> _Supplied text_:
============
Richard Branson’s Virgin Group and Bain Capital are at loggerheads over how much of a stake in Virgin Australia the private equity firm is willing to give the airline’s British billionaire co-founder.
The disagreement over the airline’s equity make-up came as the Queensland government said on Monday it was close to finalising its own minority investment of about 2 per cent in Virgin.
The Virgin Group owned just under 10 per cent of the ASX-listed Virgin Australia before it went into administration in April and has said it wanted to maintain a similar stake under any new owners.
But Bain, which won a fierce bidding war for the airline in June, has offered Virgin Group only a 5 per cent stake, according to a source with knowledge of the deal.
The Australian Financial Review first reported on Monday that Virgin Group was set to emerge with 5 per cent of the company. The Age and Sydney Morning Herald has confirmed that while Bain has offered Virgin Group 5 per cent, Mr Branson’s investment vehicle is pushing for a more significant stake and has offered up to $100 million to retain a tenth of the airline.
The Virgin Group has the leverage of the iconic Virgin brand, for which Virgin Australia was paying it an annual licence fee of about $15 million. Bain is also negotiating a new licensing agreement, without which it will face the significant cost of rebranding the carrier.
Sources said negotiations were expected to wrap up by the end of October, when Bain formally takes on ownership of Virgin Australia. Bain appeared reluctant to hand over more equity in the airline than absolutely necessary, one source said, which was complicated by the Queensland government taking a small stake as part of $200 million in investments and financial support to keep the airline based in Brisbane.
Queensland Treasurer Cameron Dick said on Monday that the state-owned Queensland Investment Corporation would sign a 10-year deal with Bain on Tuesday, before the government enters caretaker mode ahead of the state election on October 31.
“I can also announce today that the return to the Queensland taxpayer on that investment will be about 7 per cent over the duration of that agreement,” Mr Dick said.
The $200 million investment will include working capital, financial incentives and subsidies and an equity investment of around $20 million, which would give it about 2 per cent of the company.
The Liberal National Party has promised to take the money back if it wins the election, but not if a deal has already been signed.
Like Qantas, Virgin remains largely grounded, however, there are slow signs of a domestic recovery with borders opening between some states and territories that have COVID-19 under control.
============
> _Given information_:
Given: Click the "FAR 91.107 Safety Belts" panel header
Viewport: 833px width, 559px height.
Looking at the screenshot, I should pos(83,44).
============
> _What needs to be done_: According to the article on Virgin Australia's ownership, how much has Virgin Group offered to keep a tenth of the airline?

> _Output_: Up to $100 million.